# Can't download Dropbox



## WestPointer1968 (Oct 28, 2008)

I'm baaaaaack!  Just tried to download Dropbox and amazon shows it is not compatible with my Fire tho when I enter Dropbox in the amazon search it shows "Dropbox for Kindle"?  Help pls.


----------



## Steph H (Oct 28, 2008)

Okay, have you tried yet to download apps from sites other than Amazon? That's what you need to do for Dropbox.  You can get it at their site, or from another site that has tons of apps, like 1mobile.  Here's the instructions for 1mobile:

First, be sure you have enabled applications from unknown sources -

Gear in upper right corner > More > Device > Allow Installation of Applications > "On"

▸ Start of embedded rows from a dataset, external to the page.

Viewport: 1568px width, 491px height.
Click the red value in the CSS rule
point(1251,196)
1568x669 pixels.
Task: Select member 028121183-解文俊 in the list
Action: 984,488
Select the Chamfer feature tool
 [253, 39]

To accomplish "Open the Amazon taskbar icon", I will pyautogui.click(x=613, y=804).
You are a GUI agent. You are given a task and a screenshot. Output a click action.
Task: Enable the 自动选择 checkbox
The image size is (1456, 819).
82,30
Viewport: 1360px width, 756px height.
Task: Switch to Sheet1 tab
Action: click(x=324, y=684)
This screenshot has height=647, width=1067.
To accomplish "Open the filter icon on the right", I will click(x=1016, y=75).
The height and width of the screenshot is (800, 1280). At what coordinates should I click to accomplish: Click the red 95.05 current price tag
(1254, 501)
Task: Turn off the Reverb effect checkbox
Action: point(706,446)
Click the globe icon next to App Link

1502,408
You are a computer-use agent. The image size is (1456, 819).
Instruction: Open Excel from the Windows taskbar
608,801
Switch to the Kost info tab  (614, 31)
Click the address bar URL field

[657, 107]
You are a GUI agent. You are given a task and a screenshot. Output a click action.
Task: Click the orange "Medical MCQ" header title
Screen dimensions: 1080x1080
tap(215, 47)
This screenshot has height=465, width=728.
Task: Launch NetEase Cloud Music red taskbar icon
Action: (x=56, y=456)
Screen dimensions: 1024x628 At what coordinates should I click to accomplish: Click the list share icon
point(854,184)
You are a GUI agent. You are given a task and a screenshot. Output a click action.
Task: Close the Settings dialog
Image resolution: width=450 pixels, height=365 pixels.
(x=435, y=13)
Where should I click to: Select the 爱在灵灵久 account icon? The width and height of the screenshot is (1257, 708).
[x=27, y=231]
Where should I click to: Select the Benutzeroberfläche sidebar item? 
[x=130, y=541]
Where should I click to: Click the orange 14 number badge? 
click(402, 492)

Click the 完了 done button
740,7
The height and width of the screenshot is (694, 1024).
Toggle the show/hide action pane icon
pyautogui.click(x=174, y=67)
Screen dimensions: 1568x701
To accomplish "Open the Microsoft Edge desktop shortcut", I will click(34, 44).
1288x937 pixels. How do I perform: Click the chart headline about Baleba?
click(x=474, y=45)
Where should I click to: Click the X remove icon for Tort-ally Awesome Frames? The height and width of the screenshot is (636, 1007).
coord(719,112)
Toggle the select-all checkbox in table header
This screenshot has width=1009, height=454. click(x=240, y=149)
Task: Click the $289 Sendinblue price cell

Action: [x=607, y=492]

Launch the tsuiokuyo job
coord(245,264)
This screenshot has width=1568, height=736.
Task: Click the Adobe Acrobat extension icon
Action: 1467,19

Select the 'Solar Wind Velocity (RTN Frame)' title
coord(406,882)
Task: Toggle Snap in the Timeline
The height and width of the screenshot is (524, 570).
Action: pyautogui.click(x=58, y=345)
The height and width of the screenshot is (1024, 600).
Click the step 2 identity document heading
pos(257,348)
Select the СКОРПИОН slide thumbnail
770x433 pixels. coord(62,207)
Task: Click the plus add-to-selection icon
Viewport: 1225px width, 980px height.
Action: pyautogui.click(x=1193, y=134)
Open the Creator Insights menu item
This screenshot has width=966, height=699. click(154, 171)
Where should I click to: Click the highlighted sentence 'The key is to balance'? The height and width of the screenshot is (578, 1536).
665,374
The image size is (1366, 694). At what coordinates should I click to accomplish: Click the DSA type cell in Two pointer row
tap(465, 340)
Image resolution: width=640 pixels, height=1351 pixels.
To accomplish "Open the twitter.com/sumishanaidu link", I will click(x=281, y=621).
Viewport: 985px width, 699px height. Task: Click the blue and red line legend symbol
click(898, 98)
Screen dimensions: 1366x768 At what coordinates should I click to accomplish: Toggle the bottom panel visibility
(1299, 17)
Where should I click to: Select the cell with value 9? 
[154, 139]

In browser, go to www.1mobile.com - on the right is a big "Download Now" button for 1Mobile Market, their app. Click on that, then Save on the next screen, then Open on the next screen. After that, click Install on the next screen, and then yes to opening it on the next screen.

The first time after installing, swipe through the first three screens, then either sign in with Google or skip it, and you'll get to the app market.  Within the 1mobile app market, search for your app by clicking on the magnifying glass at the upper right.  If found, click on the link for the app and then "Download" and it should begin.  1mobile will show a status bar and give you a chance to install the new app and open it.

----

Now if you want to get Dropbox directly from their website (there's no difference in what you'll get between 1mobile and Dropbox, other than maybe the version number, and you can always update it from either), then go to www.dropbox.com rather than 1mobile.com in the steps above -- I don't know the exact steps to follow since I didn't do it that way but I'd guess if you're doing it from the Fire, the Dropbox site will probably guide you to downloading the mobile app.  If you haven't signed up for an account with them yet, you may want to do that on your desktop/laptop where it's easier.

I'd still recommend downloading and installing the 1mobile.com app, though; you can get alternate browsers and other programs that work perfectly well on the Fire and are perfectly safe, that just aren't available on Amazon.


----------



## WestPointer1968 (Oct 28, 2008)

Again, TY steph.  sure apperciate your help.  Tried the download from Dropbox.com and it wouldn't work so I'll try the other as you suggest!


----------



## CS (Nov 3, 2008)

Did you point your Fire browser to this site?

https://www.dropbox.com/android


----------



## Betsy the Quilter (Oct 27, 2008)

WestPointer, make sure you enable apps from outside sites, as Steph mentioned:


Steph H said:


> Gear in upper right corner > More > Device > Allow Installation of Applications > "On"


Betsy


----------



## Betsy the Quilter (Oct 27, 2008)

CS said:


> Did you point your Fire browser to this site?
> 
> https://www.dropbox.com/android


If you have enabled apps from outside sites, when you go to this link from your Fire's browser, you should click on the "Download" button.

Then, check your notifications by tapping on the upper left hand corner where it has your Fire's name and a number in a circle. Scroll down. You should see "Dropbox.apk" download complete.

Tap on that. You will be given the chance to install the app and then open it.

Betsy


----------